Robbing the Pillars
Colorful historical settings and insights into immigrant experiences result in a meaningful, satisfying story.
A colorful saga of the wild days of the California gold rush, Robbing the Pillars by Kalen Vaughan Johnson chronicles Scottish immigrant James MacLaren’s rise from a fugitive to a leading citizen, as well as central California’s struggle to shed its lawless ways for the mantle of civilized respectability.
Fleeing his native Scotland after an accidental killing, MacLaren finds opportunities in mid-nineteenth-century Nevada City, California—along with love, tragedy, and, inevitably, politics.
This well-researched historical novel paints a broad, vivid portrait of life in the Sierra Nevada foothills. It’s packed with period details of everything from mining to dressmaking to breaking horses.
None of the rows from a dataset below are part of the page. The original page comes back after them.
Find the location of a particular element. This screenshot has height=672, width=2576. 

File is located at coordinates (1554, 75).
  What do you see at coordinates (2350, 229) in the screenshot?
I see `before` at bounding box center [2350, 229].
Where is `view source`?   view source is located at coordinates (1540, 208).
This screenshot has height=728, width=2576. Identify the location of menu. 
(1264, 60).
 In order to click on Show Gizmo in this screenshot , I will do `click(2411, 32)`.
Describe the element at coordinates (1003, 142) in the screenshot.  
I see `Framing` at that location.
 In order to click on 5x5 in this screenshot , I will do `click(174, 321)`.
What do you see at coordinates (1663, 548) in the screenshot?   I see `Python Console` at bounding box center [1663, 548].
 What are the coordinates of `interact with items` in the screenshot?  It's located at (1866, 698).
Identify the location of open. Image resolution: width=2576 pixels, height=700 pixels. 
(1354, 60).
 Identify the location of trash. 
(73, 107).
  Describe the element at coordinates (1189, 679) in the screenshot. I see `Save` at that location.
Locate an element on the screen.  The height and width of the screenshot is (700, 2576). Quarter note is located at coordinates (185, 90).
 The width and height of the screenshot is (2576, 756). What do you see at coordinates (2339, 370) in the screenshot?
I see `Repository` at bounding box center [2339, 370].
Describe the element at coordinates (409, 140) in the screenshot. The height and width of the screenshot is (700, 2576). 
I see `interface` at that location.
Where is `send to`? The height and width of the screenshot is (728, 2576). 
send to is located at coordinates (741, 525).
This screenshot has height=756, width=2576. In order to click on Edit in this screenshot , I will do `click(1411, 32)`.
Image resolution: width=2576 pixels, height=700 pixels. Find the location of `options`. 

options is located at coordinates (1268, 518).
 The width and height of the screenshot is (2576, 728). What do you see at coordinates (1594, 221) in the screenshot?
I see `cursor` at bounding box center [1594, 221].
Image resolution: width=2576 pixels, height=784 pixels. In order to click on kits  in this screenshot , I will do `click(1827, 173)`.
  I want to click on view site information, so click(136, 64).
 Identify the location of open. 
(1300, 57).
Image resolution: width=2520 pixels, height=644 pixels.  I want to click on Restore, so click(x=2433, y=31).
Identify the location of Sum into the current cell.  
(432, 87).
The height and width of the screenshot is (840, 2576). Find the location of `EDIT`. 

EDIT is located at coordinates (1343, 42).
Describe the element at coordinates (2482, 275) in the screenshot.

Rich settings include camps in the wilderness gold fields, the salons of the privileged, and the saloons of the working class.
Robbing the Pillars uses its characters to draw a contrast between the working and privileged classes of the time. MacLaren, a working-class archetype, is physically imposing, with many progressive principles. Young Dutton Dandridge is handsome, eloquent, and savvy, and he is set up as the leader of the wealthy class. The conflict never quite takes off, however. While the story pays some attention to Dandridge’s activities—which are mostly conspiracy-like meetings with other wealthy characters—it is mainly concerned with MacLaren’s rise to prosperity through foresight and hard work.
That rise, while interesting for its details, such as hydro-blasting for gold, is not as dramatic as it might be; it mostly involves MacLaren making correct decisions that lead to successful outcomes, without surprise obstacles or setbacks.
Conflict and drama do rear their heads in the form of fires and floods; such catastrophic events regularly ravage Nevada City and nearby communities. The action is compelling, and the aftermaths are dramatic as characters struggle with repair and prevention.
Characters, including MacLaren and Dandridge, are sharply rendered. Physical descriptions are detailed, and realistic dialogue—including MacLaren’s Scottish brogue—advances the plot, allowing characters to tell their own stories.
An active narrative voice and strong writing move the story along. Action generally wraps up with neat stopping points at the end of chapters, which slows the excitement. Still, colorful historical settings and insights into period immigrant and establishment perspectives result in a meaningful, satisfying story.
This chronicle of the relentless progress of a frontier community makes for compelling reading, providing a fascinating look at a unique place and time in the nation’s history.